◆ TASK BRIEF ◆
Copy out the rows below word for word, beginning at the line that contains "Task: Select the 0% tick label" and continuing through the end of the rows.

◆ RECORDS TO USE ◆

┄┄┄┄┄┄┄┄┄┄┄┄┄┄┄┄┄┄┄┄

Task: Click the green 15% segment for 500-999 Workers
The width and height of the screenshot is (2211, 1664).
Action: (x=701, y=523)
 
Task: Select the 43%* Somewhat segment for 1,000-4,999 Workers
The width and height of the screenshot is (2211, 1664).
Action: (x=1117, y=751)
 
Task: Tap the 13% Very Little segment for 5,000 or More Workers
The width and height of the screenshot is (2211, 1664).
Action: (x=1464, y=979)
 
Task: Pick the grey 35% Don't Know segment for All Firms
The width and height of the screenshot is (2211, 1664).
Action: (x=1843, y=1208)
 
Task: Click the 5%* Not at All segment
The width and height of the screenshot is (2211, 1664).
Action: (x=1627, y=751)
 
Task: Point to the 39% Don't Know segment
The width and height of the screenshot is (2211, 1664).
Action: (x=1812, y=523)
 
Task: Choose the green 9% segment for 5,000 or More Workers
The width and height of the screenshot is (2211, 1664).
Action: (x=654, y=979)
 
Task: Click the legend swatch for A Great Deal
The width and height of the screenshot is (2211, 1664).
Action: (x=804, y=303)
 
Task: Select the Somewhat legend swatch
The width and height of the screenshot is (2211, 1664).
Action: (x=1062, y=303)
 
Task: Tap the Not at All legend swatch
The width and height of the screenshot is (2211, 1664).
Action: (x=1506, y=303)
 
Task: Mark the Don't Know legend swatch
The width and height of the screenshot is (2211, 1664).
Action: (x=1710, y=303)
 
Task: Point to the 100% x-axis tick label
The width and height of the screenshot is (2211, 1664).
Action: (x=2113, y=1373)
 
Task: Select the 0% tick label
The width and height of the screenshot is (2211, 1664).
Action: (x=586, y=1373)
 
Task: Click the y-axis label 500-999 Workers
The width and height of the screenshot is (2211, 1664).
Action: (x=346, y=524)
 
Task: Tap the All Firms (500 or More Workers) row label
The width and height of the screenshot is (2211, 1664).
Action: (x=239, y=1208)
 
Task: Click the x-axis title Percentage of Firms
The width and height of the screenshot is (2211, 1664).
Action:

┄┄┄┄┄┄┄┄┄┄┄┄┄┄┄┄┄┄┄┄

◆ RESULT FOR THIS TASK ◆
Task: Select the 0% tick label
The width and height of the screenshot is (2211, 1664).
Action: (x=586, y=1373)
 
Task: Click the y-axis label 500-999 Workers
The width and height of the screenshot is (2211, 1664).
Action: (x=346, y=524)
 
Task: Tap the All Firms (500 or More Workers) row label
The width and height of the screenshot is (2211, 1664).
Action: (x=239, y=1208)
 
Task: Click the x-axis title Percentage of Firms
The width and height of the screenshot is (2211, 1664).
Action:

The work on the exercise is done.